With no chemical controls likely to be licensed soon to control pathogenic fungus Mycosphaerella, cucumber growers have been urged to be extra vigilant on hygiene when changing over crops.
Last week's Cucumber Growers' Association (CGA) conference (19 October) heard from Stockbridge Technology Centre science director Dr Martin McPherson who has been leading field trials on the effects of a range of glasshouse hygiene regimes, using spore traps to monitor prevalence of the fungus.
"You might end up losing 30 per cent of your crop to Mycosphaerella, costing you £40,000-50,000 a hectare," he said. "Cleaning up might cost you maybe £1,000-4,000/ha, but the saving is pretty considerable."
A single infected cucumber can yield 300 million spores, making early removal essential, he added.
Independent plant pathologist Dr Aleid Dik said: "Growers in the Netherlands have more fungicides available but even then losses to Mycosphaerella are severe."

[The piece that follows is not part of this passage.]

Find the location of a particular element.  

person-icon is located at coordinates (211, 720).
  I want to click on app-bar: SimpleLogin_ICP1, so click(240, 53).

Dutch trials have shown some benefit from using the biological control Enzicur - not yet licensed for UK use - from flower and dead leaf picking, and from using so-called "hot knife" or self-sterilising tools. Neither irrigation scheduling nor ultraviolet light were found to be effective controls.
CGA technical officer Derek Hargreaves explained that it would be "another three years" before chemical controls for Mycosphaerella are likely to be available.
McPherson added: "Even when we get some more products, we will have to use them wisely."
Cucumber Growers' Association secretary Derek Hargreaves said the association hopes to meet new farming minister George Eustace to press the case for speedier product approvals.
"We are in a ridiculous situation on availability," he told the group's conference. "The companies are trying. The frustration is with the Chemicals Regulation Directorate."